*** Dataset extract Section Begins ***

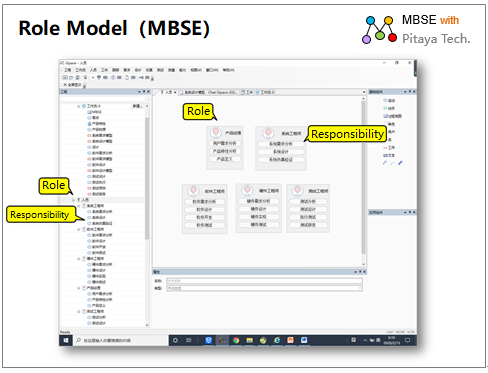Image resolution: width=488 pixels, height=373 pixels.
Task: Open Internet Explorer in the taskbar
Action: 277,340
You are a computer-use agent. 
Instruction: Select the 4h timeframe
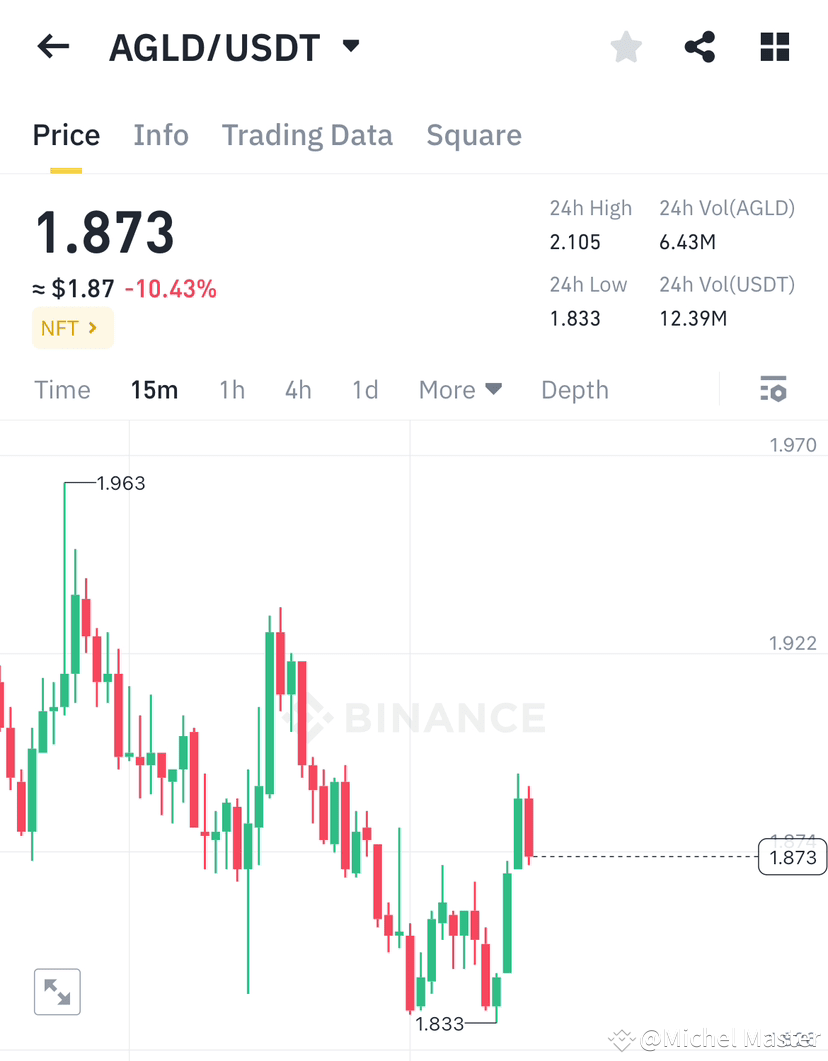click(x=298, y=390)
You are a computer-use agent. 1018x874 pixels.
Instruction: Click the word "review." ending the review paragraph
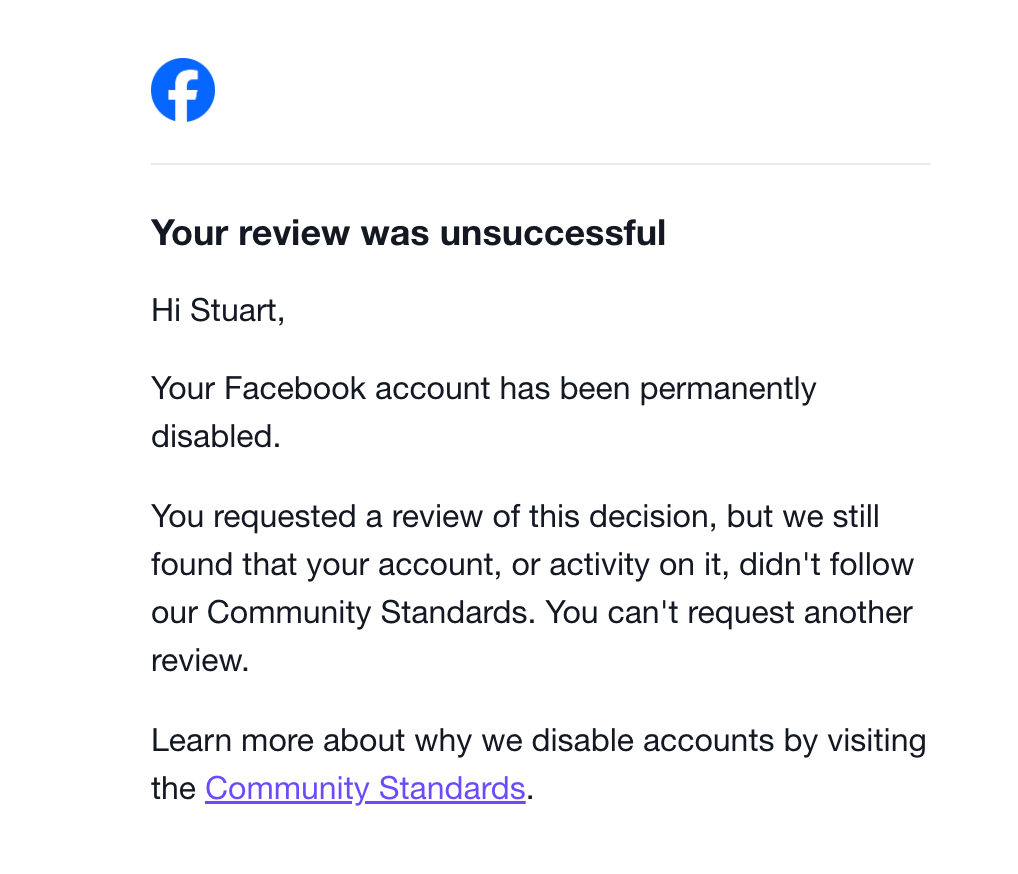coord(199,660)
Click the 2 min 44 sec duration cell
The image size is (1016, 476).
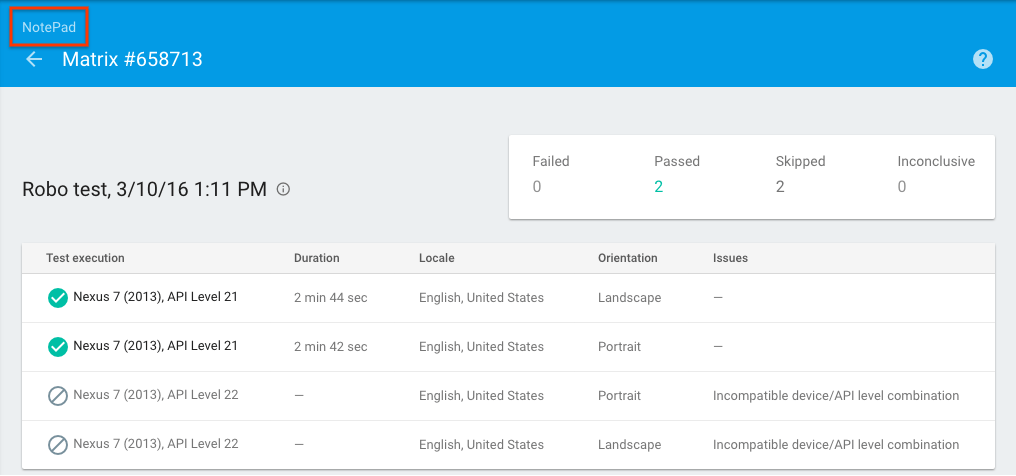point(330,298)
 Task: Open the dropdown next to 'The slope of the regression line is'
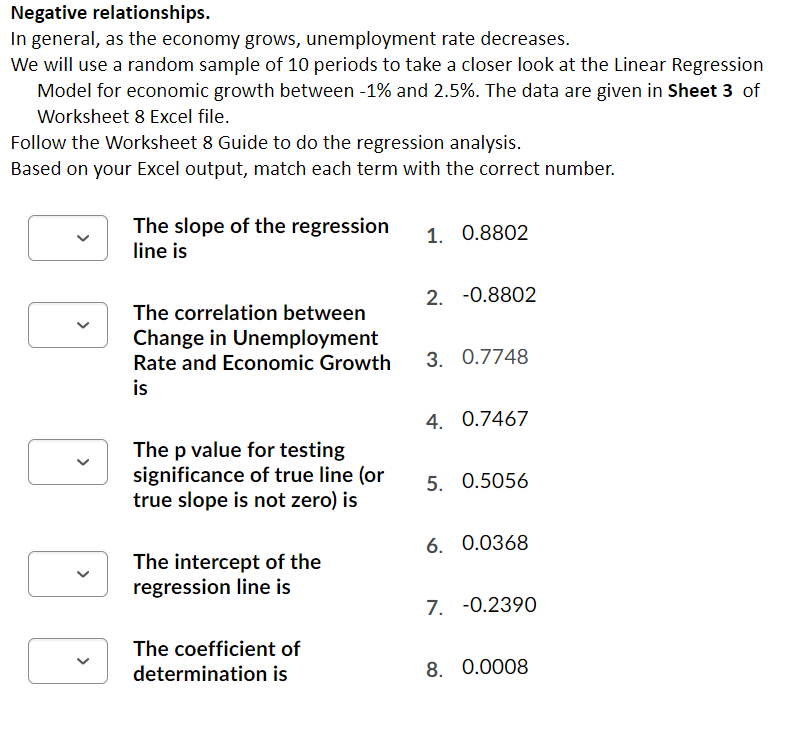pyautogui.click(x=67, y=238)
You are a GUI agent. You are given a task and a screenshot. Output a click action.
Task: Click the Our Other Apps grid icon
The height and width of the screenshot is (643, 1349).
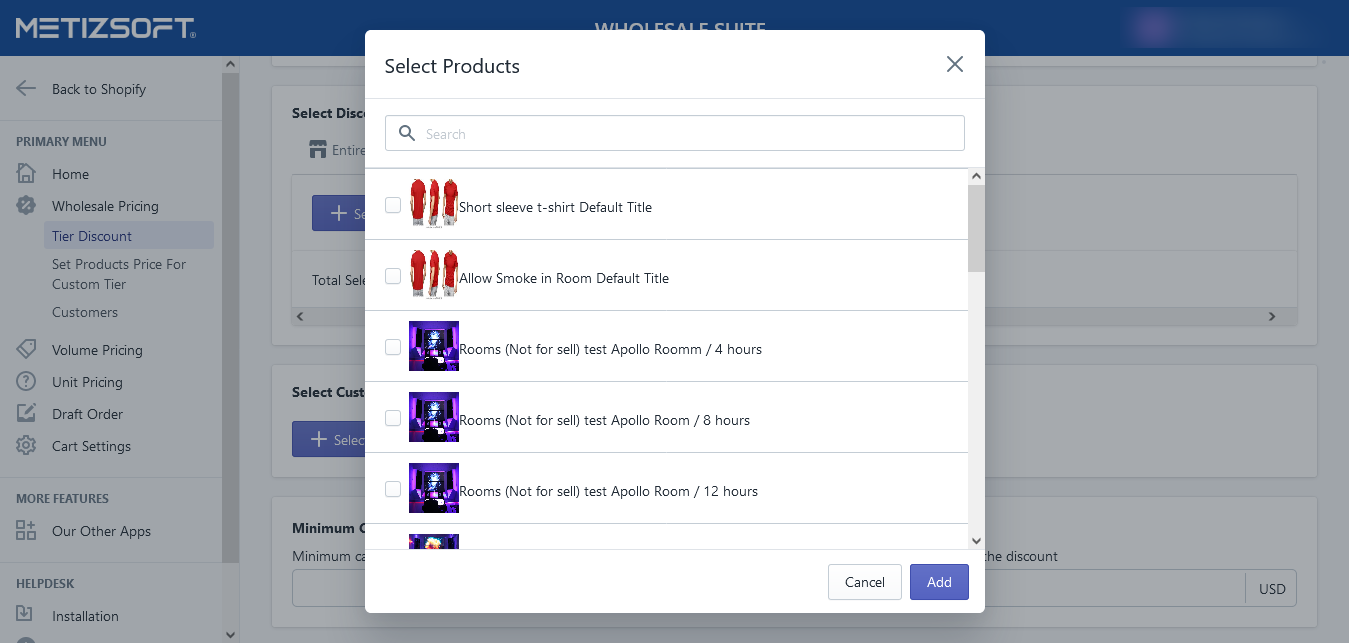pos(26,531)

*** Dataset extract Section Ends ***

Write out, word for word, only the lines from the one containing "You are a GUI" to the end of the data above; the pictures stay out.

You are a GUI agent. You are given a task and a screenshot. Output a click action.
Task: Click the Our Other Apps grid icon
The height and width of the screenshot is (643, 1349).
pos(26,531)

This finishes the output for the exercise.